Symptoms will generally manifest in three ways:
- Peracute: animals will be found dead within a few hours of eating and behaving normally. This is most common. Many rabbits with the North American RHDV2 strain will not exhibit any external hemorrhaging (e.g. blood from nose).
- Acute: affected animals will show lethargy and a heightened fever (>40°C) with an increased respiratory rate, usually passing away within 12h.
- Subacute: rabbits will show mild or subclinical signs from which they recover and become immune to further RHDV.
As the USDA writes,
The RHDV2 virus is very resistant to extreme temperatures. It can be spread through direct contact or exposure to an infected rabbit’s excretions or blood. The virus can also survive and spread from carcasses, food, water, and any contaminated materials. People can spread the virus indirectly by carrying it on their clothing and shoes.
There is no treatment or cure for RHD. Most cleaners are ineffective at killing the virus. As a result, it is highly recommended to vaccinate your rabbit for their safety if a veterinary clinic nearby offers the service.

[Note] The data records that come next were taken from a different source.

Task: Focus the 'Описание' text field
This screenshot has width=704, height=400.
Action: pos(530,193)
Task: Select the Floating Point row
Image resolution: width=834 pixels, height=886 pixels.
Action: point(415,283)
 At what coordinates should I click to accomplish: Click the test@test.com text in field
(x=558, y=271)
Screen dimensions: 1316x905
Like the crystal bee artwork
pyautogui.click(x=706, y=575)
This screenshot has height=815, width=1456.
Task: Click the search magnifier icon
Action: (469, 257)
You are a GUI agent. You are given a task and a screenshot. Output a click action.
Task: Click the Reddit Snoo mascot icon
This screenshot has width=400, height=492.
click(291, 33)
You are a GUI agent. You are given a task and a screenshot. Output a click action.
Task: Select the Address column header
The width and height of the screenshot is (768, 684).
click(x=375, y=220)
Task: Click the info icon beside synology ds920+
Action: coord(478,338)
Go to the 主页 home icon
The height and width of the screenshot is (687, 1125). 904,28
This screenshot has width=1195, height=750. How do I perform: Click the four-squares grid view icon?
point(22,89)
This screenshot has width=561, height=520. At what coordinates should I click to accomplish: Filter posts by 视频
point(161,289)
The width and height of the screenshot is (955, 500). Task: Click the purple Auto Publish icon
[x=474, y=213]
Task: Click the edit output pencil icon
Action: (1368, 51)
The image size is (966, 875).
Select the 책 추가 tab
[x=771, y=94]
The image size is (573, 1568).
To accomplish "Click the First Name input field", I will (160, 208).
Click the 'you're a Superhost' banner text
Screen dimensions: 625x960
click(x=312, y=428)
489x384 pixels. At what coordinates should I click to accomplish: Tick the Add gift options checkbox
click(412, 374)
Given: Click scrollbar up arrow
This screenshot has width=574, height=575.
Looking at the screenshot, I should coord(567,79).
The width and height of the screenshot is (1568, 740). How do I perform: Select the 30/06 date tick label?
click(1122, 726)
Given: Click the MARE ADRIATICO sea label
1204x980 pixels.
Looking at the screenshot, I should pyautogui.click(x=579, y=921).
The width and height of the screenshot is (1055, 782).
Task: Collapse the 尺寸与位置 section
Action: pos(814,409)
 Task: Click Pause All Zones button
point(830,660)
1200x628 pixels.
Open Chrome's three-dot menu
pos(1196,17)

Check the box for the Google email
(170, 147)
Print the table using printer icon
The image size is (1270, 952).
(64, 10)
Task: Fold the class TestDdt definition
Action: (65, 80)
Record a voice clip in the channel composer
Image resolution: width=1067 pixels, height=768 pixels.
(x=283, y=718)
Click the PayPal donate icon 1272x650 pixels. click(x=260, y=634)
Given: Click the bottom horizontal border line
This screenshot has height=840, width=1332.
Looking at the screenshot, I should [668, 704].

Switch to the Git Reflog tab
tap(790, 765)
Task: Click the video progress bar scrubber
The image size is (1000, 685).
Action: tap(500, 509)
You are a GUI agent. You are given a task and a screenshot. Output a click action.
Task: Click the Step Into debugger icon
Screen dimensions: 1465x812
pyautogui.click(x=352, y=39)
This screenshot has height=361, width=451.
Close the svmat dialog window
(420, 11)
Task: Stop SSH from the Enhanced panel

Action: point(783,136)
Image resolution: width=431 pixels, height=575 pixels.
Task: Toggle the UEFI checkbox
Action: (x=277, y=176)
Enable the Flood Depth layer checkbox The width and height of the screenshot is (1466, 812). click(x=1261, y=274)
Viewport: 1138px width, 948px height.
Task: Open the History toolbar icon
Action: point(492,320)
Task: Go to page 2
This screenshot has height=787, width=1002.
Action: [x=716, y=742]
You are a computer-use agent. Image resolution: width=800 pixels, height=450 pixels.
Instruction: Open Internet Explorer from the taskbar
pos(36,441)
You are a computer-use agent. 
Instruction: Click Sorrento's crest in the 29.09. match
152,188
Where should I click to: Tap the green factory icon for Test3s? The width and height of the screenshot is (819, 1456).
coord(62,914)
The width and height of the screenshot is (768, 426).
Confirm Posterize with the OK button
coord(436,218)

For more resources on the disease, please check out the following:
- RHDV2.org website
- RHD articles and FAQs on House Rabbit Society website
- Rabbit hemorrhagic disease article on WabbitWiki
The following are a few Facebook groups for the most current news and resources on the disease:
In Canada, there are currently two vaccines brand effective against RHDV2 that may be available for use:
- Filavac (France) – single dose, 7 days for onset of immunity, minimum 10 weeks of age
- Eravac (Spain) – single dose, 7 days for onset of immunity, minimum 30 days of age
Currently, only areas with active RHDV2 outbreaks are allowing veterinarians to import vaccines for use.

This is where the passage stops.